A society can be made by Any seven or more persons associated with any literary, scientific,
or charitable purpose that files an application along with the MOA to the registrar.
MAIN INCORPORATION DOCUMENTS:
1. Memorandum of Association (MOA): The MOA serves as the foundational document of
the society. It outlines the society's objectives, goals, and the scope of its activities. The
MOA shall contain the following things precisely:
a) Name and objects of the society
b) Names, addresses, and occupations of the governing body.
c) A certified copy of the rules and regulations of the society. (to be certified by not
less than 3 people from the governing body).
ACTIONS/ COMPLIANCES AS PER LAW:
1. Application for Registration (Section 3): The process of registration begins with the
submission of an application to the Registrar of Societies in the respective state. The
application must include copies of the MOA, rules, and regulations, and the list of
members and a registration fee as decided by the provincial government has to be paid
to the registrar.
2. Filing of the annual management list (Section 4) – The society is required to file
annual lists with the Registrar. These lists provide details about the society's
membership, activities undertaken, and any changes in the governing body.
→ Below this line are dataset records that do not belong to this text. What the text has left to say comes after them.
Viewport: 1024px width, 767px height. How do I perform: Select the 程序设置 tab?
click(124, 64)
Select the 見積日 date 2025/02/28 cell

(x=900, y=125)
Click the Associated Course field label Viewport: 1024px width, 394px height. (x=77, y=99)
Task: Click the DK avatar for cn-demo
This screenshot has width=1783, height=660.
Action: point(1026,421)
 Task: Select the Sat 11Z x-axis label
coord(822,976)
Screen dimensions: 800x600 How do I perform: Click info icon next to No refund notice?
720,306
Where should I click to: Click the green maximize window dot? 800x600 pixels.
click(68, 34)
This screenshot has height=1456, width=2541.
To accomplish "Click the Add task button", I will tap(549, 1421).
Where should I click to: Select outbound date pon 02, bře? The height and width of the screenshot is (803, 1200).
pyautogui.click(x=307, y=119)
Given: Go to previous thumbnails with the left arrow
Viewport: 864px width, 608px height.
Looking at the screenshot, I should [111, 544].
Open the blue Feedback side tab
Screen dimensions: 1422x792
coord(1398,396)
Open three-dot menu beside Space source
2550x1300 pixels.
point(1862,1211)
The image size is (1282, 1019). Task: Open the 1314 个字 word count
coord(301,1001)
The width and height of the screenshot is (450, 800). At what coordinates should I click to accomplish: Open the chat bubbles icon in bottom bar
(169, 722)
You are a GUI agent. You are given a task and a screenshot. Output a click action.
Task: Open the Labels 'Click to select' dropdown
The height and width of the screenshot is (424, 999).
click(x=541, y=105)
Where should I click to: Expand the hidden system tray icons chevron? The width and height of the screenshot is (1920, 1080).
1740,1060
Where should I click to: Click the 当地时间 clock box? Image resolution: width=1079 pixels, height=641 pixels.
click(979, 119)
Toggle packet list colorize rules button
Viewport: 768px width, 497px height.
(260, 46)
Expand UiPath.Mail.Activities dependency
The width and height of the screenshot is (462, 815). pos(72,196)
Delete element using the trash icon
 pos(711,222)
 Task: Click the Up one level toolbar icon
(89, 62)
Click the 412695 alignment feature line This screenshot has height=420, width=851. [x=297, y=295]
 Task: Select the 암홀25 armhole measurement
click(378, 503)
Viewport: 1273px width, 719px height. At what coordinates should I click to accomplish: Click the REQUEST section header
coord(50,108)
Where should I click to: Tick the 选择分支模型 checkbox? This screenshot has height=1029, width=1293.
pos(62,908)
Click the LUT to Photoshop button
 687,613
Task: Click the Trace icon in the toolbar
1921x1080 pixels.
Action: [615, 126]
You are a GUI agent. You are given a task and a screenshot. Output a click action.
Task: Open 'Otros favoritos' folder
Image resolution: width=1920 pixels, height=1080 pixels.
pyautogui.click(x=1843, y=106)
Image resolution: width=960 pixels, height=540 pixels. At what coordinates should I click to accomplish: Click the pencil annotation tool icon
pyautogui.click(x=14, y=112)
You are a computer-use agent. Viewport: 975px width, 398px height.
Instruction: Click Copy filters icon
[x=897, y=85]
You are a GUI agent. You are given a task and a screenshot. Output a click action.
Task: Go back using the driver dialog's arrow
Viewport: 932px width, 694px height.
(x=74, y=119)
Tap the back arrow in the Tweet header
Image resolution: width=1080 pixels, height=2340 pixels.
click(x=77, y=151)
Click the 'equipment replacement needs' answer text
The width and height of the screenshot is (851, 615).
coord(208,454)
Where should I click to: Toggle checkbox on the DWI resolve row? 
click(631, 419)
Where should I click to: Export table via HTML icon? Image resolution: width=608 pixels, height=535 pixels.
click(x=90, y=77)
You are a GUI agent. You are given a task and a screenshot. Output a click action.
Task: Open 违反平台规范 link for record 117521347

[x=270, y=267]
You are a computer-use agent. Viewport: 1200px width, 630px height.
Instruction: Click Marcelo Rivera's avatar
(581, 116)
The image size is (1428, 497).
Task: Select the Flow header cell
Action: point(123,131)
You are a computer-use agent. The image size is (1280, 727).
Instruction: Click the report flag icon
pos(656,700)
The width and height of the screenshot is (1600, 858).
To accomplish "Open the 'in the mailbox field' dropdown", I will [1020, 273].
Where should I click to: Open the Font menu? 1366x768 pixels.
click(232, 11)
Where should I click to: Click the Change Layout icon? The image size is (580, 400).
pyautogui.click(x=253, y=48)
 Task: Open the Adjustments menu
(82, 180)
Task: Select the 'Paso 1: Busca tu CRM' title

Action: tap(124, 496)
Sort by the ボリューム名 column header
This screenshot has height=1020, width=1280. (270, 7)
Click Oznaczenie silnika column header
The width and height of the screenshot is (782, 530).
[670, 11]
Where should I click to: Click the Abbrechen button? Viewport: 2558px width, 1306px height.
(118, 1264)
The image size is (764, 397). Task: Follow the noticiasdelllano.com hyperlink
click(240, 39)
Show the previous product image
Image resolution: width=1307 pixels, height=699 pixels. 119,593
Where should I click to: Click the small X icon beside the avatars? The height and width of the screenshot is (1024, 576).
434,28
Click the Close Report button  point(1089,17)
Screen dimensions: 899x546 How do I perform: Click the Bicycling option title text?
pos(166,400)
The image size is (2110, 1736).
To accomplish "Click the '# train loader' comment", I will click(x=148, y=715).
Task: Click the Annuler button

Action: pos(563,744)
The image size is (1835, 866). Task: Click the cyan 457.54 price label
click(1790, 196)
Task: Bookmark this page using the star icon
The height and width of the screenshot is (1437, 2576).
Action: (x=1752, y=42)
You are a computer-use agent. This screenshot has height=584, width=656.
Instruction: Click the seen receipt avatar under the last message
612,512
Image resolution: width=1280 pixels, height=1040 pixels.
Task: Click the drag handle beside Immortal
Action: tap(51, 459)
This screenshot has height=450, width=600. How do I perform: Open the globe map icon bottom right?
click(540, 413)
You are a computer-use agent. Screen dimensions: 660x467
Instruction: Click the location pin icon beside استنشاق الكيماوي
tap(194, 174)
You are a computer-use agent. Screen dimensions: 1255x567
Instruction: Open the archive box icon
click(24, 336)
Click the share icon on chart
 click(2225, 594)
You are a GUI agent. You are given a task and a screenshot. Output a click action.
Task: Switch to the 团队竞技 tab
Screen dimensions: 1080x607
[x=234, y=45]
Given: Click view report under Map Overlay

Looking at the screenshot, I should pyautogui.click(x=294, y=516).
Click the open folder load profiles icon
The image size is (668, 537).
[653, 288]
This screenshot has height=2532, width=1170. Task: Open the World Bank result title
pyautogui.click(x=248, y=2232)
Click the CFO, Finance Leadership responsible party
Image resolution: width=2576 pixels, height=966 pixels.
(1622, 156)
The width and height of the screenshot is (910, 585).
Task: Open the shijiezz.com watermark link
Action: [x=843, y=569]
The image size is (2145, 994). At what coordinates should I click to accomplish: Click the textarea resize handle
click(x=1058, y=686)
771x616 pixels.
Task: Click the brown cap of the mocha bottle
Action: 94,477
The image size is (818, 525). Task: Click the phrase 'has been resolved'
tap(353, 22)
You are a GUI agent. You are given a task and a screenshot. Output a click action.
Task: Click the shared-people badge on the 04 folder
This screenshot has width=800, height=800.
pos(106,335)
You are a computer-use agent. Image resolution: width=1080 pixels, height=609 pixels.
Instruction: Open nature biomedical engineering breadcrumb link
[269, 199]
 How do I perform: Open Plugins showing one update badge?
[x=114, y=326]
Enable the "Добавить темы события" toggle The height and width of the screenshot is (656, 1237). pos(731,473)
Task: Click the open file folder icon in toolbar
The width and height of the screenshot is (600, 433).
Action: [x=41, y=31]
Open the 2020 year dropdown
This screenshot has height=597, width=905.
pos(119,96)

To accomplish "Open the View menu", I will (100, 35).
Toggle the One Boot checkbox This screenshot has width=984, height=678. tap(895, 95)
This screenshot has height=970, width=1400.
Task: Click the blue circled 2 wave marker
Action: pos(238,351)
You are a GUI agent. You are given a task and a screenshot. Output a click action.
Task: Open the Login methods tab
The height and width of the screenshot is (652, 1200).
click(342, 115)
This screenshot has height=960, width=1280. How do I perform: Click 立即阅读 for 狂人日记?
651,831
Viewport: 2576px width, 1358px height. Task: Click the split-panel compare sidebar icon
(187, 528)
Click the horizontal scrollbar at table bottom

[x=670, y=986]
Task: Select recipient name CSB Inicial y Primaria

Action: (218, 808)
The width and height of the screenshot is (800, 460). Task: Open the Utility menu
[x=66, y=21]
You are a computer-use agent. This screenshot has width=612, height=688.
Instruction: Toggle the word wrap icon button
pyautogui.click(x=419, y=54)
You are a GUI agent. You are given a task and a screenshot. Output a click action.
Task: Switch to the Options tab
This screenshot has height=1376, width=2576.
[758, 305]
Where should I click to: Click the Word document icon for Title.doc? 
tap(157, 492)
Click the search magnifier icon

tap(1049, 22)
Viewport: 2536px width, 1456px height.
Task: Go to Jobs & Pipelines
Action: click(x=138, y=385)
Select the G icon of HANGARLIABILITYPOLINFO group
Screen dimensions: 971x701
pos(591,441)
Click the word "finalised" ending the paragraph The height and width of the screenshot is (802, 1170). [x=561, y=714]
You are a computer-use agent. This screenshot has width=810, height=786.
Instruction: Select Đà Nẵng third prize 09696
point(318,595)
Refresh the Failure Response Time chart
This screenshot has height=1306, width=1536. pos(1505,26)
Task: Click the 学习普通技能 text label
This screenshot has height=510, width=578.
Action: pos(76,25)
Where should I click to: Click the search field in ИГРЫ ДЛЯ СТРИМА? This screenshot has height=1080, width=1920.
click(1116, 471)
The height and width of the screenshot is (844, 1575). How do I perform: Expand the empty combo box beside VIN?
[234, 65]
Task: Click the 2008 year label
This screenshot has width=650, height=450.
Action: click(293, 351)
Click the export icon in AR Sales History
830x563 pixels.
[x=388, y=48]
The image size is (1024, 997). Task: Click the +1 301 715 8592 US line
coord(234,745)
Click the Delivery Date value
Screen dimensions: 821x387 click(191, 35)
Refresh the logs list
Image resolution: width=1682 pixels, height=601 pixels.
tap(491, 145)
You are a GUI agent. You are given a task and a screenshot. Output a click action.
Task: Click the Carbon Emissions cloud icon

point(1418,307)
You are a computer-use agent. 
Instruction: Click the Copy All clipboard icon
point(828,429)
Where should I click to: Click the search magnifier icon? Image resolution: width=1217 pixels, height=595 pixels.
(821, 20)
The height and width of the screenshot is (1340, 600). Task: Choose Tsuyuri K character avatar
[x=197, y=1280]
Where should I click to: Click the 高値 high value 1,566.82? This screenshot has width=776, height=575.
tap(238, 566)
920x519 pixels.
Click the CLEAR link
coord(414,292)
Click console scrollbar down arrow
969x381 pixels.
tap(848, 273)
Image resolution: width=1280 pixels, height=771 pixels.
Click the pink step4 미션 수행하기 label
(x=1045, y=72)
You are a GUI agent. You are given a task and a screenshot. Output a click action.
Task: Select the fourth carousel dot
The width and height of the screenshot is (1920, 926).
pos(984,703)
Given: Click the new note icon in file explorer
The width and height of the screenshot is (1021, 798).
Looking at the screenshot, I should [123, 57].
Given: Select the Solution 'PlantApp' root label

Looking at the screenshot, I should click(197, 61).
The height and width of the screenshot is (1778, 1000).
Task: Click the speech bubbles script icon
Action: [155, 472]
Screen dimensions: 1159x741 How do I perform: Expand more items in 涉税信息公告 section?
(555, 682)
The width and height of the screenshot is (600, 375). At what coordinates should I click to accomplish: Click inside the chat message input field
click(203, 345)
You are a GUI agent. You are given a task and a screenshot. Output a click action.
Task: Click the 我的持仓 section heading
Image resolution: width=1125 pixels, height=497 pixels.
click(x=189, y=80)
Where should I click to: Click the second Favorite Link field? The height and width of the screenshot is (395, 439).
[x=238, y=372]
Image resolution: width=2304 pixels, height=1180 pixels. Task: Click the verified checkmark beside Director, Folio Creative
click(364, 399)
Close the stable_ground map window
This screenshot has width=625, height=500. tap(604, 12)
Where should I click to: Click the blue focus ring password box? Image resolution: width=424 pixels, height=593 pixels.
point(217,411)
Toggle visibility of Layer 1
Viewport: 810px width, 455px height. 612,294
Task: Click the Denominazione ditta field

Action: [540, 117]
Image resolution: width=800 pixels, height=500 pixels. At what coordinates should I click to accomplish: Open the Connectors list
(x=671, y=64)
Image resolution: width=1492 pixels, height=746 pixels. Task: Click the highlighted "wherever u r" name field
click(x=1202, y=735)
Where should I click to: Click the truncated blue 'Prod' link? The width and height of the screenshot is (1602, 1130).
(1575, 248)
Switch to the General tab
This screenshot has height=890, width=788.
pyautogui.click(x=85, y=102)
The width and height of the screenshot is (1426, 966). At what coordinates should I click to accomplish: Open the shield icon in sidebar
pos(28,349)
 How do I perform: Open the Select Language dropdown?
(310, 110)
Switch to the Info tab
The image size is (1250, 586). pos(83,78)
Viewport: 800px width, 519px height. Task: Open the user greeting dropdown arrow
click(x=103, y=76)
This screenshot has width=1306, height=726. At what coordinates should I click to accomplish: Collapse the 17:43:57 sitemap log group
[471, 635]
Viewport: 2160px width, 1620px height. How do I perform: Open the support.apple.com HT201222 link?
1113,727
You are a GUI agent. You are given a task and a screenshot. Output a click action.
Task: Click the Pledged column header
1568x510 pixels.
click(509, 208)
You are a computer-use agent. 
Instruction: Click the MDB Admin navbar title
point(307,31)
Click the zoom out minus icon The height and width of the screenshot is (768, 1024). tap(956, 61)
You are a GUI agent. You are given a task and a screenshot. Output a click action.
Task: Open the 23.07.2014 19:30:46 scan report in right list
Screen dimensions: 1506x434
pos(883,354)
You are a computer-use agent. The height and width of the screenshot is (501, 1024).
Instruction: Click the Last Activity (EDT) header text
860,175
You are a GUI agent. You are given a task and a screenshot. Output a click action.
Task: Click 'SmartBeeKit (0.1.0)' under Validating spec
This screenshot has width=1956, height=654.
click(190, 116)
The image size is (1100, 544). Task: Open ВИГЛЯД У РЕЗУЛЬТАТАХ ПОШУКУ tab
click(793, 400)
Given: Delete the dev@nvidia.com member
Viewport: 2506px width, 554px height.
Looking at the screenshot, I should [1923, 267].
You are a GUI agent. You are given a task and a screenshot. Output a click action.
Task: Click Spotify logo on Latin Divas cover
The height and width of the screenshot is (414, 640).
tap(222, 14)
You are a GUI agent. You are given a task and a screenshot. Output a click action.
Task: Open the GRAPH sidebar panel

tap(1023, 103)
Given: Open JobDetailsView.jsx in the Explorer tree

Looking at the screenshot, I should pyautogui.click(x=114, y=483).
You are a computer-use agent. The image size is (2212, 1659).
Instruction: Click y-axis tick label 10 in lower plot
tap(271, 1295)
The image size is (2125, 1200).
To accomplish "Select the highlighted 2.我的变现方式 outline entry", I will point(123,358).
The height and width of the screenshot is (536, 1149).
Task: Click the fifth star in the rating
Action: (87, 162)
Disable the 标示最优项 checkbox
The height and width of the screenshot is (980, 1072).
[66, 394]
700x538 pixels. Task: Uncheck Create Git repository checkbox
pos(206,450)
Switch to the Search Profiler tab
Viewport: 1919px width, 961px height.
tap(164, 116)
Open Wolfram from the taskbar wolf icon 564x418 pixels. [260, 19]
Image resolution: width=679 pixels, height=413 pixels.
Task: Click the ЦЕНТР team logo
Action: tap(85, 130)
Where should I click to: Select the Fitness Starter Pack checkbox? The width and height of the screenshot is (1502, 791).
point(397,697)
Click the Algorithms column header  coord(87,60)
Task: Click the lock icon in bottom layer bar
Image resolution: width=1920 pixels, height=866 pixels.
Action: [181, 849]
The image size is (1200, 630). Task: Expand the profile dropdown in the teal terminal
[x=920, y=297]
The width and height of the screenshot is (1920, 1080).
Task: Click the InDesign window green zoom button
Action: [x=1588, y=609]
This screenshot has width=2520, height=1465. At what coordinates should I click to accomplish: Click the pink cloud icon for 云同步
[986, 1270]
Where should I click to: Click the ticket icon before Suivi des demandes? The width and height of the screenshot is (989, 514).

The list
has to be filed every year, on the 14 th day succeeding the day of the annual general
meeting or in the month of January if there are no rules for the annual general
meeting.
3. Property to be vested: any property belonging to such society is expressly vested with
the trustees and if not, then shall be deemed to be vested in the governing body.
4. Recovery of the penalties accrued (Section 9)- If a penalty is accrued on breach of any
rule or Bye-law, such penalty can be recovered in any court having jurisdiction where
the defendant resides, or the society is situated or the governor of the society deems
fit.
When a private company acquires a society registered under the Society
Registration Act, 1860, there are certain additional compliances and legal
considerations that need to be taken into account. The acquisition of a society by a
private company involves a transition from a non-profit entity to a for-profit entity,
which requires adherence to specific legal requirements.
5. Amendments to MOA and Rules (Section 12) – If the governing body is of the
opinion that the MOA or the rules need alteration, extension, or abridgment or either
full or partial amalgamation with some other entity, it shall:
a) Submit the proposition to its members in a written format and convene a special
meeting for consideration of the same.
b) No proposition will come into effect unless it is submitted to the members of the
society, 10 days prior to the special meeting.
c) The proposition will also not come into effect if it has not been agreed upon by
the three-fifths votes of the present and voting members in the first meeting and
three-fifths of present and voting members at the second special meeting
convened at an interval of one month.
6. Dispute resolution while the dissolution of society (Section 13): It can only be
decided by three-fifths of members if the society is to be dissolved, if yes, and there
arises a dispute in the process, it hall be referred to the principal Court of the original
civil jurisdiction of the district in which the chief building of the society is situated.
7. If a society is acquired by a private company, it shall be subjected to the Companies
Act, 2013.
THE COMPANIES ACT, 2013
Section 8- Where the Central Government on proposal for registration as a company is
satisfied that the society:
a) has in its objects the promotion of commerce, art, science, sports, education,
research, social welfare, religion, charity, protection of environment or any such
other object;
b) intends to apply its profits, if any, or other income in promoting its objects; and
c) intends to prohibit the payment of any dividend to its members
The Central Government may issue a license and allow the persons or association of persons
to be registered as a limited company and the company shall enjoy all the privileges and be
subject to all the obligations of limited companies.